The Department of Justice (DOJ) acknowledged in a memorandum that such a system “appears unfair to victims,” especially against the backdrop of a strong performance in the cryptocurrency market where asset prices have doubled. Nevertheless, the current rules were designed with deeper considerations in mind.

According to Section 28.9.8 of the Federal Forfeiture Regulations, the principle for the government to return forfeited assets is based on the “fair market value” at the time the loss occurred, excluding interest and additional costs. If there are multiple victims, the total assets are distributed proportionally rather than allocating based on each individual’s actual losses. This system was originally designed to prevent last-in victims in traditional fraud cases from unfairly benefiting from asset recovery efforts.

Calvin Koo, a partner at Kobre & Kim and a lawyer specializing in asset recovery and victim compensation, pointed out that adjusting compensation amounts based on current market prices would equate to the court “timing the market,” which would make the entire judicial process riskier and more uncertain. “A compensation process without a fixed timeline would be perceived as lacking procedural justice, potentially leading victims to deliberately intervene in the timing of compensation in hopes of profiting.”

Moreover, insiders from the DOJ revealed that the establishment of rules based on “the price at the time of loss” is primarily aimed at protecting victims from incurring greater losses, as in most cases, assets tend to depreciate or even disappear during the recovery process.

However, some FTX victims still believe that the only fair way to compensate them should be “in-kind return,” which means returning the original type and quantity of cryptocurrency held by the victims, rather than converting it into fiat currency. These victims emphasize that they are long-term investors who made their choices after careful consideration and should not be treated the same as high-risk traders.

Nonetheless, Calvin Koo also warned that an in-kind return system carries numerous risks and execution difficulties. For example, if assets are hacked or stolen after the exchange goes bankrupt, leading to insufficient assets, the government would need to utilize other resources to cover the gap. Additionally, managing and distributing multiple types of cryptocurrencies could significantly increase administrative and financial costs.

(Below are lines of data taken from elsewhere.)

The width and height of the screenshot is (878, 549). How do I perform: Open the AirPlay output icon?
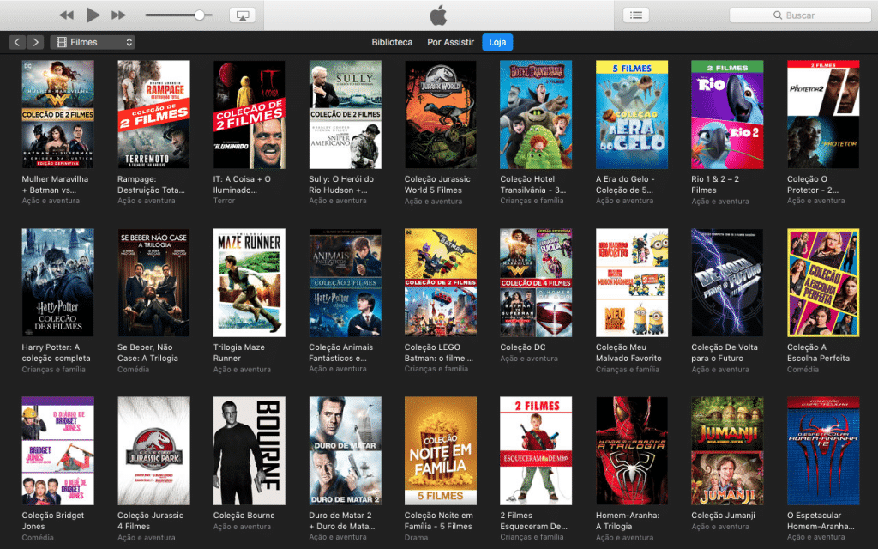coord(242,15)
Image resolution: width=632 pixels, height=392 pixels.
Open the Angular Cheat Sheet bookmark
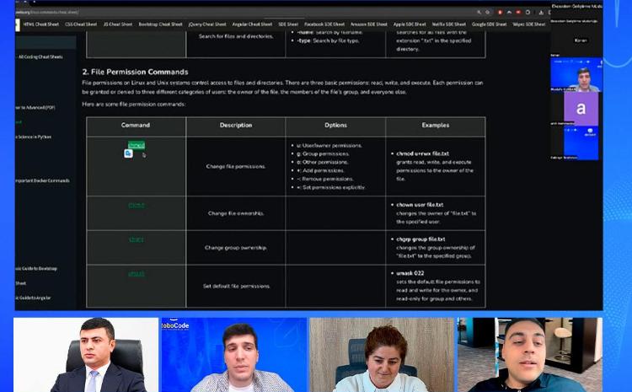click(252, 24)
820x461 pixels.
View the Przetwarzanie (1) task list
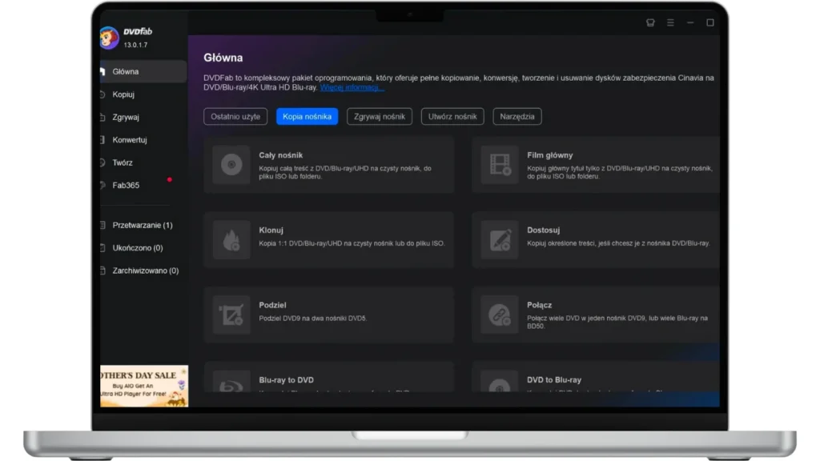tap(142, 226)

It is worth noting that the New York State Attorney General opted for an in-kind return in the case of Gemini Trust, indicating that there is still discretion at the state level. However, the DOJ memorandum only applies at the federal level and cannot interfere with practices of states or bankruptcy courts.

Although the memorandum did not specify reform proposals or timelines, it clearly signals a hope that Congress will pay attention to this issue. If Congress amends relevant regulations, the DOJ could adjust its enforcement rules accordingly. Kobre & Kim lawyer Sheehan pointed out: “This memorandum seems to be a call to Congress; if the legislature is willing to intervene, the DOJ will cooperate in adjusting policy.”

Overall, the DOJ’s attitude is open, but whether it can truly change the logic of compensation in cryptocurrency fraud cases still relies on further action from legislative bodies and the judicial system.